The sounds of birds singing create a serene backdrop, their melodies blending seamlessly with the rhythm of my movements. It’s almost like a duet between my dance and their songs, each complementing the other. Watching the bees buzz from flower to flower reminds me of the beauty of diligence and harmony in nature. Their busy, purposeful movements inspire me to express my own joy and creativity through my dance.

Every twirl and sway feels connected to the natural world, as if I'm a part of something larger. Dancing outdoors not only soothes my soul but also grounds me, reminding me of the simple pleasures that exist all around us. In those moments, I feel free and alive, a beautiful reflection of the vibrant life surrounding me.

What are you passionate about? What matters to you?

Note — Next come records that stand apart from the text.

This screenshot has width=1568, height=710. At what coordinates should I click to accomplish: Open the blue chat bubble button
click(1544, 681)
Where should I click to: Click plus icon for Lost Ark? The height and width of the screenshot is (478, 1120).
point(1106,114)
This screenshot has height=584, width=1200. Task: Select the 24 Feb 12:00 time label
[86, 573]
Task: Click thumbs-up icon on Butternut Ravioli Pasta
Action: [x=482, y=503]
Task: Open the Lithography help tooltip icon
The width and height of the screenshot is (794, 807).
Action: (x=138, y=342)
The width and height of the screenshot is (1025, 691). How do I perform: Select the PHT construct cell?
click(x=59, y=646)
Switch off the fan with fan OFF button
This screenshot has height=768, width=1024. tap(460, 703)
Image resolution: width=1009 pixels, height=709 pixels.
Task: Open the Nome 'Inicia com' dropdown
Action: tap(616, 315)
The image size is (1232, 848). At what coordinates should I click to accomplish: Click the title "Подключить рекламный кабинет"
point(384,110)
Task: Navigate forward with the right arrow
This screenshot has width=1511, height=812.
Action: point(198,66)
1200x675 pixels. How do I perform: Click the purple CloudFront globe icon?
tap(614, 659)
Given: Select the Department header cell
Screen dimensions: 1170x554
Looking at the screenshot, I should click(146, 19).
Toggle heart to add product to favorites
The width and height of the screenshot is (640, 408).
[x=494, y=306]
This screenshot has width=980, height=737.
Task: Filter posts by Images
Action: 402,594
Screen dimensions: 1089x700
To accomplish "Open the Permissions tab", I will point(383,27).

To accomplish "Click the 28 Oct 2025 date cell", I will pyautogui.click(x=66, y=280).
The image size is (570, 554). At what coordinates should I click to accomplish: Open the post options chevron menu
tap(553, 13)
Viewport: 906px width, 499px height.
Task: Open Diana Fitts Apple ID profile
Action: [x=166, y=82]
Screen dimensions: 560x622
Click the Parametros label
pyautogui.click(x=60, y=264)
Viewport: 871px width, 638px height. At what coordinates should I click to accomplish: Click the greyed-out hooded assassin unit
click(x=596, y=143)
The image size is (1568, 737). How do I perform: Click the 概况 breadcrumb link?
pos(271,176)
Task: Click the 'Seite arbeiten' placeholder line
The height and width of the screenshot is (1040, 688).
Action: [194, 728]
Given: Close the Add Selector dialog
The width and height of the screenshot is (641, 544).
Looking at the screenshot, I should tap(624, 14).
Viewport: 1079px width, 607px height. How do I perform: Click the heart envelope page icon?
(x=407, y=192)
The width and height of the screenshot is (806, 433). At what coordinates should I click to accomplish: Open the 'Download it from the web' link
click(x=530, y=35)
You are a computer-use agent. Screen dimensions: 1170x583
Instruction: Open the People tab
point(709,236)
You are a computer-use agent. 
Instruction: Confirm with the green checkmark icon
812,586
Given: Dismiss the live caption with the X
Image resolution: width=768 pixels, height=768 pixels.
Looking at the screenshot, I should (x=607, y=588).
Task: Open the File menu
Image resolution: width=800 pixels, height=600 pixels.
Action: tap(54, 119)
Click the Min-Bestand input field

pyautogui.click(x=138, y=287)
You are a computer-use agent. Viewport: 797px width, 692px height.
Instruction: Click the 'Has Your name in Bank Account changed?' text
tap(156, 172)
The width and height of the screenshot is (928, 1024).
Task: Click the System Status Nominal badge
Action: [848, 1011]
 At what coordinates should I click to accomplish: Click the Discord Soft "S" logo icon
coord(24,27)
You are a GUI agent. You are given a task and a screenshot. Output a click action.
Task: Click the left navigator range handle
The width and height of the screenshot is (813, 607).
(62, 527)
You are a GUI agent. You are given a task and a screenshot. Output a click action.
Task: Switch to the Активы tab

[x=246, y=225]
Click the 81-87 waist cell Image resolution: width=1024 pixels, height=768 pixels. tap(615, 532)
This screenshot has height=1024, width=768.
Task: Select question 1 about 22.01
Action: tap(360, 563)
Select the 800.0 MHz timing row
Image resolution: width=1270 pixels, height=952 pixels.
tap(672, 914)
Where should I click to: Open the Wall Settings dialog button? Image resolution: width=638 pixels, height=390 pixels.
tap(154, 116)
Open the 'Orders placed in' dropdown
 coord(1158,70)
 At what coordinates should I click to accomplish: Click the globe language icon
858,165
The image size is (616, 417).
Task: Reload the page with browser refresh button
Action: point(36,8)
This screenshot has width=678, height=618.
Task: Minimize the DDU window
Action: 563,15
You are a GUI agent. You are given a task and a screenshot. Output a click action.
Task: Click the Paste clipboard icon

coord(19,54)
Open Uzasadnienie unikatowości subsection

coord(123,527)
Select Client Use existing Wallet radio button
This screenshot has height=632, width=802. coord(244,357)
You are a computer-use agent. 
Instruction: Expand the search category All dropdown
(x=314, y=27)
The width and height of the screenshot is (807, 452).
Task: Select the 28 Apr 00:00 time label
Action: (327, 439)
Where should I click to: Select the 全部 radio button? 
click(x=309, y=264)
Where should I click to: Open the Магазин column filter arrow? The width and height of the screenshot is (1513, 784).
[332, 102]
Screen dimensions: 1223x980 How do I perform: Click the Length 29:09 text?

In recent years, I’ve been working really hard to connect with my indigenous ancestry. I’m Chamoru, our people are native to the Mariana Islands in the Pacific. My family comes from the island of Guåhan (Guam), which is currently a US colony. Something I’m passionate about is learning my ancestral language, which is in danger of going silent. In the early 1900’s, the US Navy enacted language laws on our island in an effort to force our people to speak English. They burned our dictionaries and banned speaking Chamoru, children were punished and sometimes fined for speaking their native language in schools.

Recently, there’s been a push to revitalize the language and I feel incredibly honored to be a part of this movement. Shout out to @lengguahita and @dihan.dabit on Instagram, our small group has been learning our language together for the past four years, and I’m incredibly proud of all the work they've done to put more Chamoru out into the world.

I’m also deeply passionate about autism acceptance. Since my children and I received our diagnoses, I’ve learned so much about our neurotype. Right now, it feels like autism is having a moment. Many people who fell through the cracks as children are getting diagnosed as adults, myself included.

I’ve been hesitant to speak on this subject due to the pushback from those who don’t understand, often dismissing it as just a trend among a few seeking attention online. To those who might roll their eyes, I encourage you to look up the suicide rates among autistic adults without learning disabilities; they are alarmingly high.

The reality is that I live in a society that is often too loud, too fast, too bright, and overwhelmingly overstimulating. Many of us receive negative messages suggesting we’re simply not trying hard enough to cope, which can feel hopeless and isolating, especially when we’re doing our absolute best. This is why I am so passionate about advocating for autism acceptance. If more people were willing to learn about what autism looks like in adults, we could find better ways to support and empower them, allowing us to celebrate our differences more fully.

 

How do you define flow state? What does flow mean to you?

To me, flow is a state of forgetfulness. It’s a rich and powerful moment when I am so connected with my body and my space that everything else fades away, leaving me to focus solely on myself. It feels as if my prop has come to life, and I’m following its lead in our dance together. In these moments, I forget that I am a mother, a wife, a sister, or a daughter; I am simply me, existing in this space, feeling everything I need to feel and channeling that energy into my movement.